▸ Directions for this task
Each line below must be reproduced exactly.

▸ Source information
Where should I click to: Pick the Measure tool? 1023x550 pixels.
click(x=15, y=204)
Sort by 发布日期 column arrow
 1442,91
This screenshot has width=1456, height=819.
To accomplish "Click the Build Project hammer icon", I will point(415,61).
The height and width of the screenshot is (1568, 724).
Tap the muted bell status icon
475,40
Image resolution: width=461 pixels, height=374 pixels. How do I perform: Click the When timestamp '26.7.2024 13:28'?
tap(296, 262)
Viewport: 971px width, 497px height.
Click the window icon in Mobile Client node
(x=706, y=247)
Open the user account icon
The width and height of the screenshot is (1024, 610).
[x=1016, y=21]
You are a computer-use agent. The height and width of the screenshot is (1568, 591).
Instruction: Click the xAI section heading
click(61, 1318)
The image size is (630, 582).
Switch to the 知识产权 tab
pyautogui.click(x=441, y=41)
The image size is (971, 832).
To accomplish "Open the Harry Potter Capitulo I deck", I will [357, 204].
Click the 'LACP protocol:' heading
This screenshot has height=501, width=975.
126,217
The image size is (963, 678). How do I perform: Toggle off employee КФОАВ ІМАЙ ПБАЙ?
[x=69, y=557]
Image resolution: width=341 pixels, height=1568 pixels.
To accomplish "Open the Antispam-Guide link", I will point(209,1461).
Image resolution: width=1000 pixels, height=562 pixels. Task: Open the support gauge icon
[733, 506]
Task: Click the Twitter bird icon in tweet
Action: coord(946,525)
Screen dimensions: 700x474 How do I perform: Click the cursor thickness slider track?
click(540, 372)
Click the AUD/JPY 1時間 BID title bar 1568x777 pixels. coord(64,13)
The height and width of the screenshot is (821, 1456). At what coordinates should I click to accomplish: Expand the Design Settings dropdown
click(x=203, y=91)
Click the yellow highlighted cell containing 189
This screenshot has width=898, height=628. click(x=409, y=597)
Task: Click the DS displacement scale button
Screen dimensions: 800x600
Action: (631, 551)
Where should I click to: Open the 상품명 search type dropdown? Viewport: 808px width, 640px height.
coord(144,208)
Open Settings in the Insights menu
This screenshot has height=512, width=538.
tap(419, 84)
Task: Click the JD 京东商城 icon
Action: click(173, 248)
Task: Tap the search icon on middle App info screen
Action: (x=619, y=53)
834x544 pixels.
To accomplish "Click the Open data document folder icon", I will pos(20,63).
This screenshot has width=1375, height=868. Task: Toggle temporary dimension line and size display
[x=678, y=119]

▸ Answer to this task
Where should I click to: Pick the Measure tool? 1023x550 pixels.
click(x=15, y=204)
Sort by 发布日期 column arrow
 1442,91
This screenshot has width=1456, height=819.
To accomplish "Click the Build Project hammer icon", I will point(415,61).
The height and width of the screenshot is (1568, 724).
Tap the muted bell status icon
475,40
Image resolution: width=461 pixels, height=374 pixels. How do I perform: Click the When timestamp '26.7.2024 13:28'?
tap(296, 262)
Viewport: 971px width, 497px height.
Click the window icon in Mobile Client node
(x=706, y=247)
Open the user account icon
The width and height of the screenshot is (1024, 610).
[x=1016, y=21]
You are a computer-use agent. The height and width of the screenshot is (1568, 591).
Instruction: Click the xAI section heading
click(61, 1318)
The image size is (630, 582).
Switch to the 知识产权 tab
pyautogui.click(x=441, y=41)
The image size is (971, 832).
To accomplish "Open the Harry Potter Capitulo I deck", I will [357, 204].
Click the 'LACP protocol:' heading
This screenshot has height=501, width=975.
126,217
The image size is (963, 678). How do I perform: Toggle off employee КФОАВ ІМАЙ ПБАЙ?
[x=69, y=557]
Image resolution: width=341 pixels, height=1568 pixels.
To accomplish "Open the Antispam-Guide link", I will point(209,1461).
Image resolution: width=1000 pixels, height=562 pixels. Task: Open the support gauge icon
[733, 506]
Task: Click the Twitter bird icon in tweet
Action: coord(946,525)
Screen dimensions: 700x474 How do I perform: Click the cursor thickness slider track?
click(540, 372)
Click the AUD/JPY 1時間 BID title bar 1568x777 pixels. coord(64,13)
The height and width of the screenshot is (821, 1456). At what coordinates should I click to accomplish: Expand the Design Settings dropdown
click(x=203, y=91)
Click the yellow highlighted cell containing 189
This screenshot has width=898, height=628. click(x=409, y=597)
Task: Click the DS displacement scale button
Screen dimensions: 800x600
Action: (631, 551)
Where should I click to: Open the 상품명 search type dropdown? Viewport: 808px width, 640px height.
coord(144,208)
Open Settings in the Insights menu
This screenshot has height=512, width=538.
tap(419, 84)
Task: Click the JD 京东商城 icon
Action: click(173, 248)
Task: Tap the search icon on middle App info screen
Action: (x=619, y=53)
834x544 pixels.
To accomplish "Click the Open data document folder icon", I will pos(20,63).
This screenshot has width=1375, height=868. Task: Toggle temporary dimension line and size display
[x=678, y=119]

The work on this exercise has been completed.